Gel extraction is a method used to isolate a specific fragment of interest from an entire DNA through agarose gel electrophoresis. This method separates DNS fragments ranging from 50 base pair to millions using a variety of specialized apparatus. Gel extraction is a common process of genetic engineering or genetic modification. Bacteria and mice are two basic examples of genetically engineered organisms.
The agarose is only one of the three types (the other two are polyacrylamide and starch) of gels used for gel extraction because of its flexibility to separate large or tiny fragments of DNA. Once the extraction is done, scientists may mix, precipitate, or enzymitcially ligate the fragments of interest depending on the purpose of gel extraction.
How Gel Extraction is Done
There are four basic methods that scientists follow when performing agarose gel extraction.
- Identify the fragments of interest from the entire DNA structure
- Isolate the corresponding bonds
- Isolate DNA from those bands
- Remove the accompanying salts and stain from the fragments of interest
The procedure begins by illuminating the ethidium bromide- stained DNA using a UV-light with extra care to avoid exposing the sample from mutagenic radiation. Once the desired band is identified, the scientists would physically remove the gel using a razor blade. Some scientists use SYBR Safe DNA gel stain and blue-light illumination as an alternative method to avoid damages to the DNA.
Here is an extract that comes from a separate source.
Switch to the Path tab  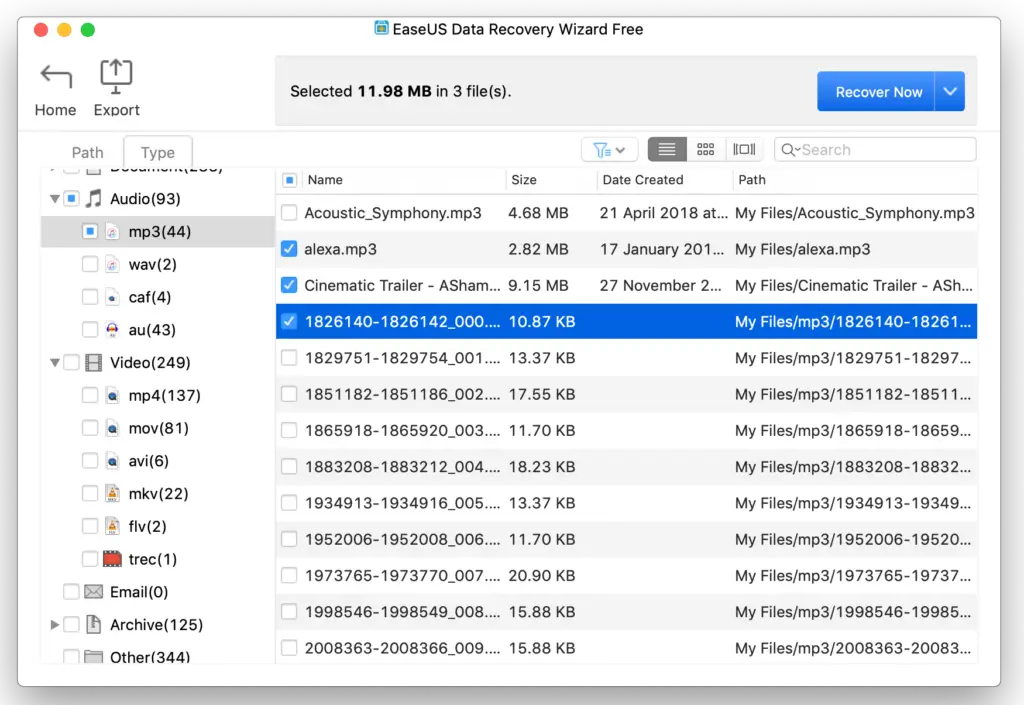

Three Representative Methods of Agarose Gel Extraction
Spin Column Extraction
This method is also known as nucleic acid purification columns, a solid phase extraction method used to purify nucleic acids. Spin column extraction uses gel extraction kits that are worth $1-$2 per sample. The process begins by adding the sample to the column with the presence of chaotropic agents (i.e.sodium iodide or sodium perchlorate). Depending on the pH level and the salt content of the buffer, DNA binds to the silica, which is a solid phase, while the other molecules remain in the buffer solution. The DNA is then collected from the end of the channel walls through purification, which can be done by washing with water.
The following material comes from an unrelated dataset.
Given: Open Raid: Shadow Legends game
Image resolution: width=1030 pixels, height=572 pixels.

This method is also known as Visking tubing which is most preferable for semi-permeable membrane. During the process, scientists place the gel in a dialysis tube to separate molecules from the solution. Hence, the dialysis tube must be permeable only to fluids but not to materials that have the same size as DNA molecules. When soaked in a TE buffer, the DNA will not pass through the membrane. Scientists then remove the DNA from the gel by applying an electric field similar to gel electrophresis. Once done, scientists remove the solution, leaving the DNA on the tube.
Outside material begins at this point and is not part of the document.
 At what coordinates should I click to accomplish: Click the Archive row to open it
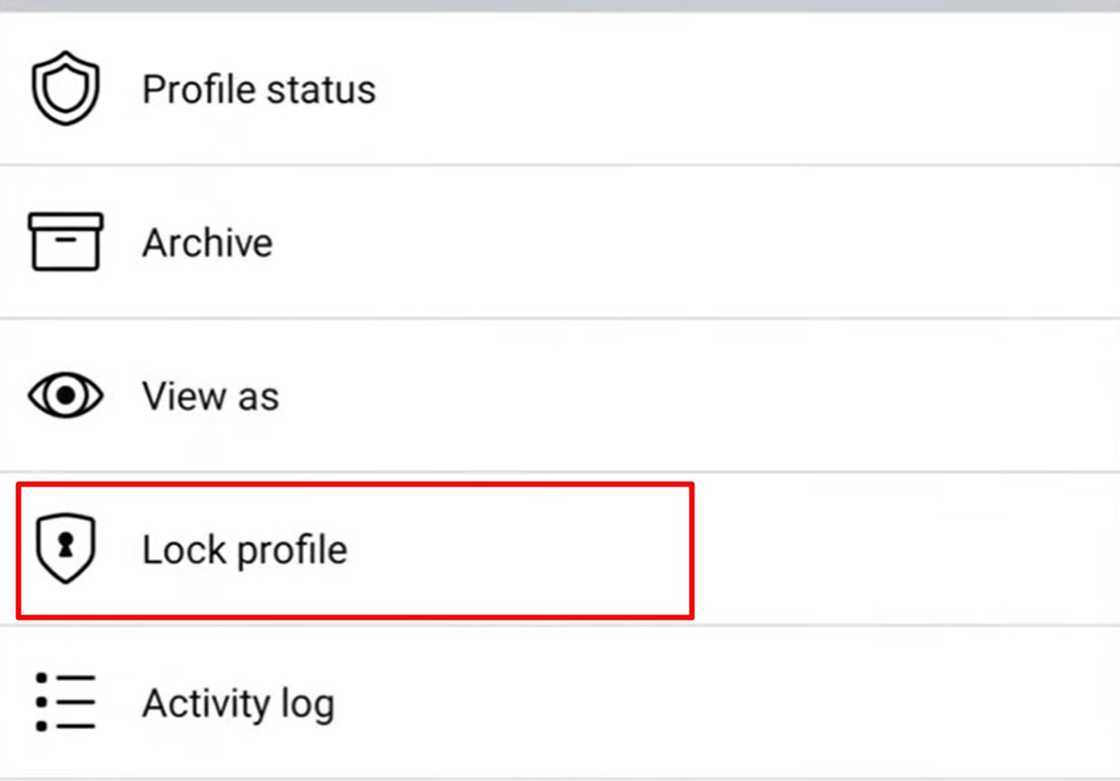400,242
This is also known as the paper slip method, wherein scientists used Parafilm wax paper to extract DNA from the gel. The process involves placing the agarose fragments inside the folded pocket of Parafilm paper. The agarose is then compressed to the corner of the pocket allowing the gel to partially liquefy. Once done, scientists pipette the droplets onto a small tube, leaving the DNA fragment inside. To purify the DNA fragment, scientists usually use butanol extraction or phenol/chloroform extraction.